Article
## begin
We love Him, because He first loved us.' There is a bridge wanted between these two, and the bridge is supplied abundantly in this letter, in entire harmony with the teaching of the rest of the New Testament. Much has been said, and profitably said, with reference to the modification of the general type of Christian teaching in the writings respectively of Paul, Peter, James, and John. I thankfully recognise the diversities. They are not divergences; they are perfectly complementary, and may all be made to harmonise. This Apostle of love has also declared to us how it comes that the love which burns at the centre of things, where there is a heart, kindles a responding love away out on the circumference of things, where there are men with hearts; and the bridge is--We have known and believed the love that God hath to us.' So says John. And Paul, the Apostle of faith, who sometimes seems as if his only conception of the link of union between God and man was, on the part of man, faith, responds when he speaks of a faith which worketh, comes to energetic operation, through the love which it has kindled.
So we come to this, that a simple trust in the love of God, as manifested in Jesus Christ, our Lord, is the only thing which will so deal with man's natural self-regard and desire to make himself his own object and centre, as to substitute for that the victorious love to God. You cannot love God, unless you believe that He loves you. You will never be absolutely sure of that, unless you have learned it from the Cross of Christ. You will not respond with the love that He desires, but there will be a film between your ice and the fire that could melt it, until that is swept away by the simple act of confidence in God manifested to you in Jesus Christ. This is Christianity; this, nothing less, is religion--to love God, because I believe that in Jesus Christ God has loved me.
## end
Records provided
## begin
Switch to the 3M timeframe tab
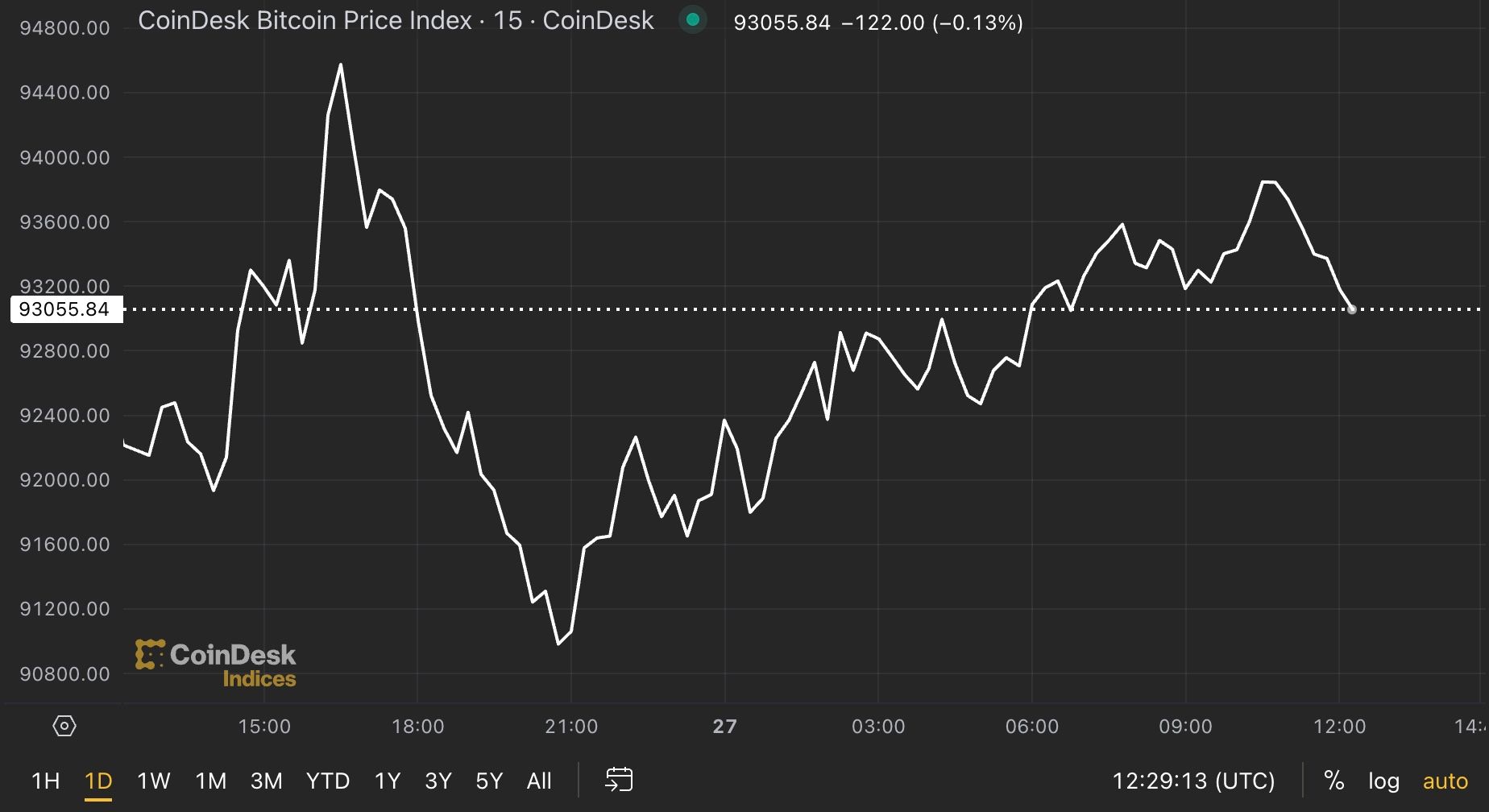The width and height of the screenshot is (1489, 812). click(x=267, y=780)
## end
## begin
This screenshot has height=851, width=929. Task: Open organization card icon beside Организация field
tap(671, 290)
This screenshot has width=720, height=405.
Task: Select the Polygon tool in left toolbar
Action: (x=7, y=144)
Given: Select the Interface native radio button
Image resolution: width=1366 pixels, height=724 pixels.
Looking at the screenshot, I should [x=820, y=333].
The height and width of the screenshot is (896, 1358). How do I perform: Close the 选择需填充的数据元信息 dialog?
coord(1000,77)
## end
Task details
Condense the paragraph of the passage beginning "So we come to this" into a shorter version that keeps its main points. Work from the passage about God's love alone.

Response to this task
Only a simple trust in God's love, as shown in Jesus Christ, can replace a person's natural self-regard with a victorious love to God. No one can love God without believing that He loves them, and that certainty comes only from the Cross of Christ. Until an act of confidence in God as revealed in Christ sweeps away the film between the heart's ice and the fire that could melt it, a person will not return the love God desires. Christianity and religion itself consist in loving God because one believes that God has loved one in Jesus Christ.